Updated Sep 19, 2014

AlertCiting the industry regulator’s refusal to face facts, another coalition with an interest in truck transportation has called upon Transportation Secretary Anthony Foxx to remove carrier safety data from public view.

“From the first publication of SMS methodology in December 2010, the statistical flaws of SMS have been pointed out to [the Federal Motor Carrier Safety Administration] and have been shamelessly and repeatedly ignored in agency publications,” begins the letter, signed by representatives of the Alliance for Safe, Efficient and Competitive Truck Transportation, National Association of Small Trucking Companies, California Construction Trucking Association, The Expedite Association of North America, Auto Haulers Association of America and others.

The petition comes less than a month after American Trucking Associations and the Owner-Operator Independent Drivers Association made a similar appeal to Foxx regarding the presentation of carrier Compliance, Safety, Accountability scores on the FMCSA website.

The latest letter points to a number of studies that demonstrate the scoring methodology is flawed, including a 2011 Wells Fargo research report that found no correlation between SMS data and crash predictability among large carriers and ASECTT’s own analysis from 2012 which came to a similar conclusion.

(See CCJ’s award-winning review of the program, the CSA Data Trail series, for additional analysis and updates.)

The letter also accuses the agency of violating the spirit of the settlement from NASTC et al. v. FMCSA in 2011, which resulted in the agency’s posting on-line disclaimers that SMS scores are not safety ratings.

“[FMCSA] has played mere lip service to that disclaimer and to its duty under Section 31144 to determine motor carrier safety fitness,” the coalition states. “Instead, the agency has continued to tout unproven SMS methodology as an alternative standard to be used by the public in selecting carriers. The agency’s advocacy of SMS has been seized upon by the plaintiffs’ personal injury bar, thereby causing great harm to shippers, brokers and carriers.”

ASECTT had sued FMCSA, unsuccessfully, arguing that the carrier scores should be removed because the agency has promoted them as de facto safety ratings, and any change in the rating process should require a formal rulemaking.

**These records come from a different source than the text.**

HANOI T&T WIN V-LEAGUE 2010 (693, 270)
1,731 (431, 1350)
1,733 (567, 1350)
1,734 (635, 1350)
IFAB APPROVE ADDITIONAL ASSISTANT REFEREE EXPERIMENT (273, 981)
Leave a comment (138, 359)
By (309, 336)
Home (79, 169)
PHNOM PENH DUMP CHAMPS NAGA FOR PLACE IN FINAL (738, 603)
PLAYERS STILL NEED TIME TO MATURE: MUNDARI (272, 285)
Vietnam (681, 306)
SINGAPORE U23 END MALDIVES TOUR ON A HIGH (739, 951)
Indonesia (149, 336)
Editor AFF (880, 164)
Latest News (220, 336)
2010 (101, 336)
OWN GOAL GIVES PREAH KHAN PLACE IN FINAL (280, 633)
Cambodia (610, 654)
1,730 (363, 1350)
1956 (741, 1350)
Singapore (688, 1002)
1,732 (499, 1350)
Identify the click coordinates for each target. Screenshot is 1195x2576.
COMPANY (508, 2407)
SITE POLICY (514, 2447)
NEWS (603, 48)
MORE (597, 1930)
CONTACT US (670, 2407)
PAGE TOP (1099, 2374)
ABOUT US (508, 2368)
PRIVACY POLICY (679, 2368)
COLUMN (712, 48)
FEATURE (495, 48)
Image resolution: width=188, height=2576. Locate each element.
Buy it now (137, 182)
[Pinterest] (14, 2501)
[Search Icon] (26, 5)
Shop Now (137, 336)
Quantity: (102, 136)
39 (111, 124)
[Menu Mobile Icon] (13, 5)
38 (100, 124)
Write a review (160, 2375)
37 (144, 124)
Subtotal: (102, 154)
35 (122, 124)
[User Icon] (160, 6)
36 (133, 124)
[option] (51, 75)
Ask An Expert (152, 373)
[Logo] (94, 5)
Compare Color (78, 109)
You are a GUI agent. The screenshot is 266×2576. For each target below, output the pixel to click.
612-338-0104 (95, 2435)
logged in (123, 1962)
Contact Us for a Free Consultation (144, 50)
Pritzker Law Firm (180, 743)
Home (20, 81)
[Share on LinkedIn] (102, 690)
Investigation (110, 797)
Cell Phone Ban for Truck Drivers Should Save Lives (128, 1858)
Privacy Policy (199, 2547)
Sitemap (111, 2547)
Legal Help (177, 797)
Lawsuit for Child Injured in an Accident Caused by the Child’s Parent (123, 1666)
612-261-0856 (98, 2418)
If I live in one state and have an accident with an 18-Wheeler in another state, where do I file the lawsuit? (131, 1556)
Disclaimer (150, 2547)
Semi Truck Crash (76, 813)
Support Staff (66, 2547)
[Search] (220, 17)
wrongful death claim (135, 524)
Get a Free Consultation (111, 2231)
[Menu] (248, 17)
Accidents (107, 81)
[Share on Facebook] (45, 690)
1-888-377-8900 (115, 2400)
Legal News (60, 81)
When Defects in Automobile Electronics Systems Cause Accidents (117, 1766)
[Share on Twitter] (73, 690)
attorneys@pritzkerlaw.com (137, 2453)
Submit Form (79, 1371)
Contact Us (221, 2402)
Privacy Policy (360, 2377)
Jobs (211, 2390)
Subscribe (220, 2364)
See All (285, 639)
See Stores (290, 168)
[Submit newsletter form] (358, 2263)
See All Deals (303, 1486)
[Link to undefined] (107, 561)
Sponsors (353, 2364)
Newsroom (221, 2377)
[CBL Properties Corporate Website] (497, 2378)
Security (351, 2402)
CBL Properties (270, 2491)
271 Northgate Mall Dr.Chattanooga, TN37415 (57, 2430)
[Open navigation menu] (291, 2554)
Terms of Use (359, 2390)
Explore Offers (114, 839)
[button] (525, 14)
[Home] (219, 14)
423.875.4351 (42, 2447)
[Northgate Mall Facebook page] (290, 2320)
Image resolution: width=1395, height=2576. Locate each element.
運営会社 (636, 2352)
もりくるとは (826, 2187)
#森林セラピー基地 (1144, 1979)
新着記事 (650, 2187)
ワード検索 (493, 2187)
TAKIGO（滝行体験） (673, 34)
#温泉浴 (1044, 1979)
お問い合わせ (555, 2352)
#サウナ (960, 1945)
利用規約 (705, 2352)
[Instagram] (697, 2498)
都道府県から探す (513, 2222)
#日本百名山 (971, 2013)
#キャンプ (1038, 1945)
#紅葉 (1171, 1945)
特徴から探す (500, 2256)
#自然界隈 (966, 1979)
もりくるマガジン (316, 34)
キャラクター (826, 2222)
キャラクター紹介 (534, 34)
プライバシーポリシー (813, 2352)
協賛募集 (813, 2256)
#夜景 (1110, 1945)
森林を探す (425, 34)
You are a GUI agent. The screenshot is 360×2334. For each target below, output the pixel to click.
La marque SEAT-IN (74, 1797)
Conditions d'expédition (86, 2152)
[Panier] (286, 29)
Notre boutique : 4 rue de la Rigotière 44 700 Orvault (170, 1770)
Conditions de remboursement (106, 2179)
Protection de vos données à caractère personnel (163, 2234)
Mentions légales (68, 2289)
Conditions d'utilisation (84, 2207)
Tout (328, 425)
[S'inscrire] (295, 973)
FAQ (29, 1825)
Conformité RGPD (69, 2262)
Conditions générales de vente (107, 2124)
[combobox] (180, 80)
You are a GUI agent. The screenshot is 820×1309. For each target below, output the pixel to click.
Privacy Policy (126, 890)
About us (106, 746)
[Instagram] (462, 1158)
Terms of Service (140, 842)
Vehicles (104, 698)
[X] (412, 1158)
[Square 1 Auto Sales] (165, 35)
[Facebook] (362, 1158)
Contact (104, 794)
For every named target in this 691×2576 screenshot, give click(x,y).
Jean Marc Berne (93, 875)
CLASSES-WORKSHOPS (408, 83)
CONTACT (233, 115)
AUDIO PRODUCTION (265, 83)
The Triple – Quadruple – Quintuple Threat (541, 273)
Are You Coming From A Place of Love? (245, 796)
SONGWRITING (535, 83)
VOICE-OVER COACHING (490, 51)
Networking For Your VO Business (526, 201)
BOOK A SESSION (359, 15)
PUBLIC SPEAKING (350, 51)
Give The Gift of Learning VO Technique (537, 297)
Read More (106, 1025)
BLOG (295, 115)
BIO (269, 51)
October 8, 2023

A federal appeals court dismissed the case in June.

Despite industry filings that documented statistical concerns about peer group anomalies, enforcement disparities among the states, flaws in the agency’s DataQs appeal process and the absence of any mechanism for determining crash accountability, the coalition contends FMCSA has “has taken refuge in a single uncritical report” prepared by its affiliate, the Volpe Center.

Coalition members have made the case in writing to the administrator, in meetings with the FMCSA, in hearings before the Small Business Administration, in Congressional testimony, and in declarations before the agency’s own Motor Carrier Safety Advisory Committee, “all to no avail,” the letter tells Foxx.

“Clearly, SMS methodology and published SMS scores have not stood the test of time nor withstood scrutiny by industry and independent government agencies,” the appeal concludes. “The undersigned applaud the signatories to the August 22 letter for joining us in recognizing this fact, and we urge your approval of the relief they have sought.”